___ Data supplied

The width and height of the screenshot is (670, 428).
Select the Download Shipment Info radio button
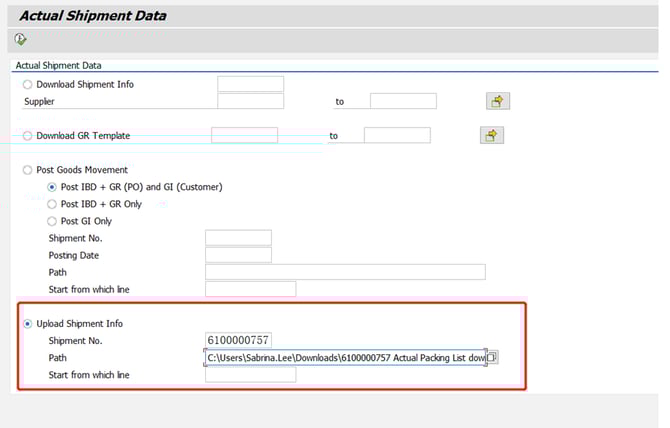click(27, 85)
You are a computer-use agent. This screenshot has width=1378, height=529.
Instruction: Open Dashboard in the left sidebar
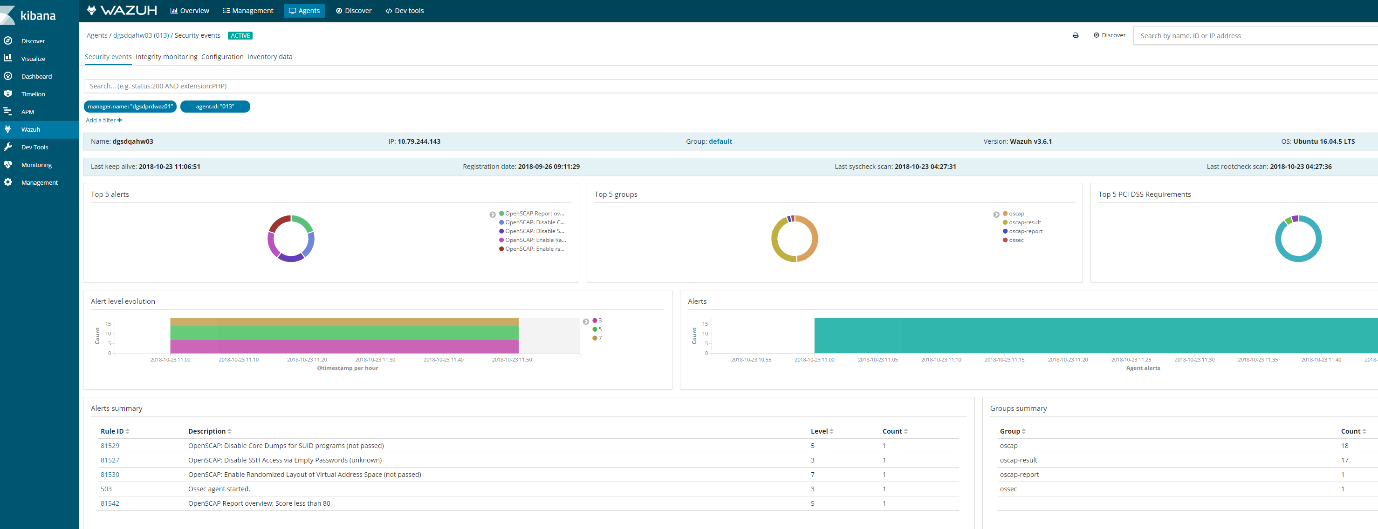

______
___ Data supplied

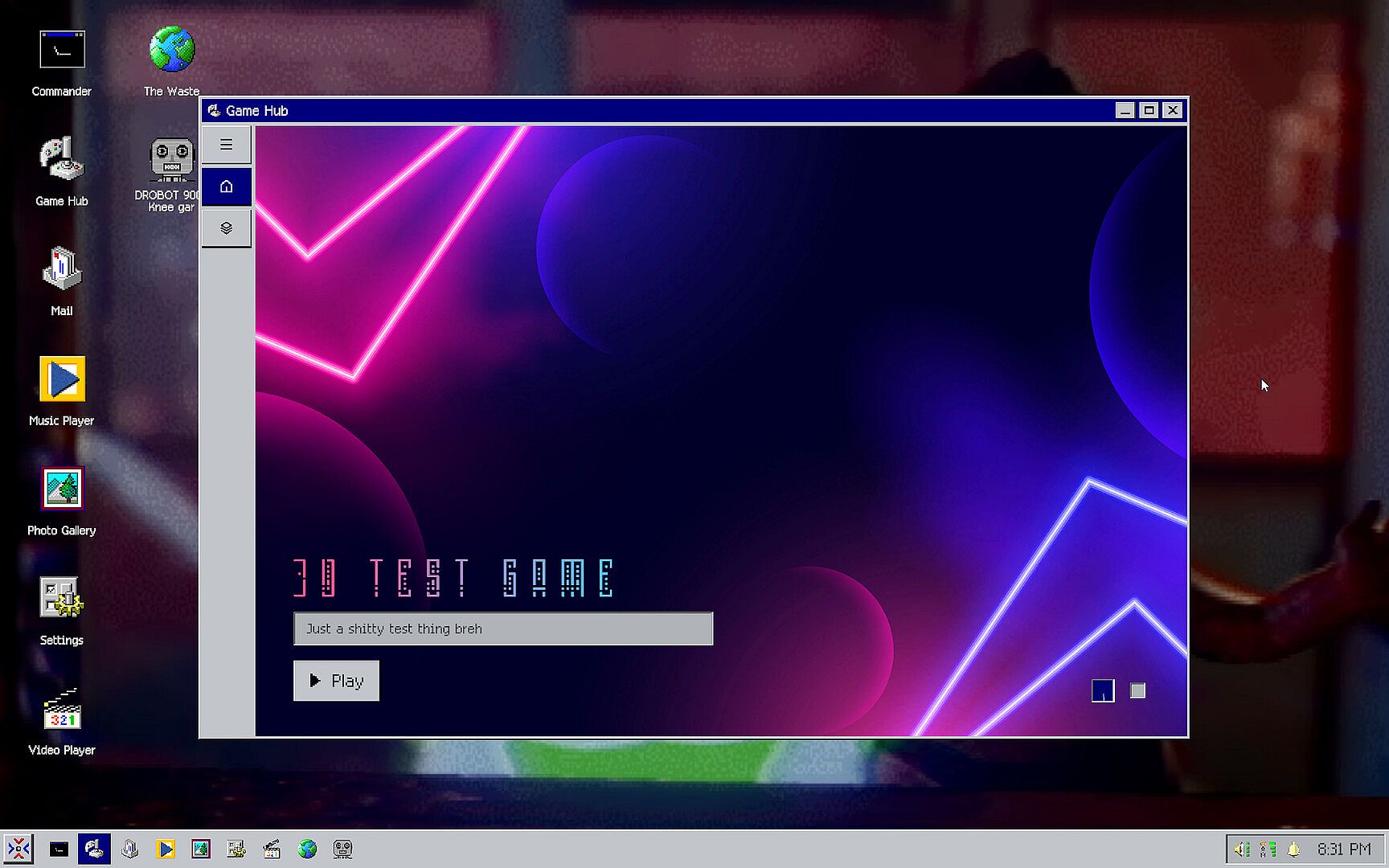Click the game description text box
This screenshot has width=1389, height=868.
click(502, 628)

______

• [What to work on]:
Reproduce the lines above beginning at the line that contains "The width and" and ending at the line that contains "Instruction: Open Dashboard". No pictures.

• [Task response]:
The width and height of the screenshot is (670, 428).
Select the Download Shipment Info radio button
click(27, 85)
You are a computer-use agent. This screenshot has width=1378, height=529.
Instruction: Open Dashboard in the left sidebar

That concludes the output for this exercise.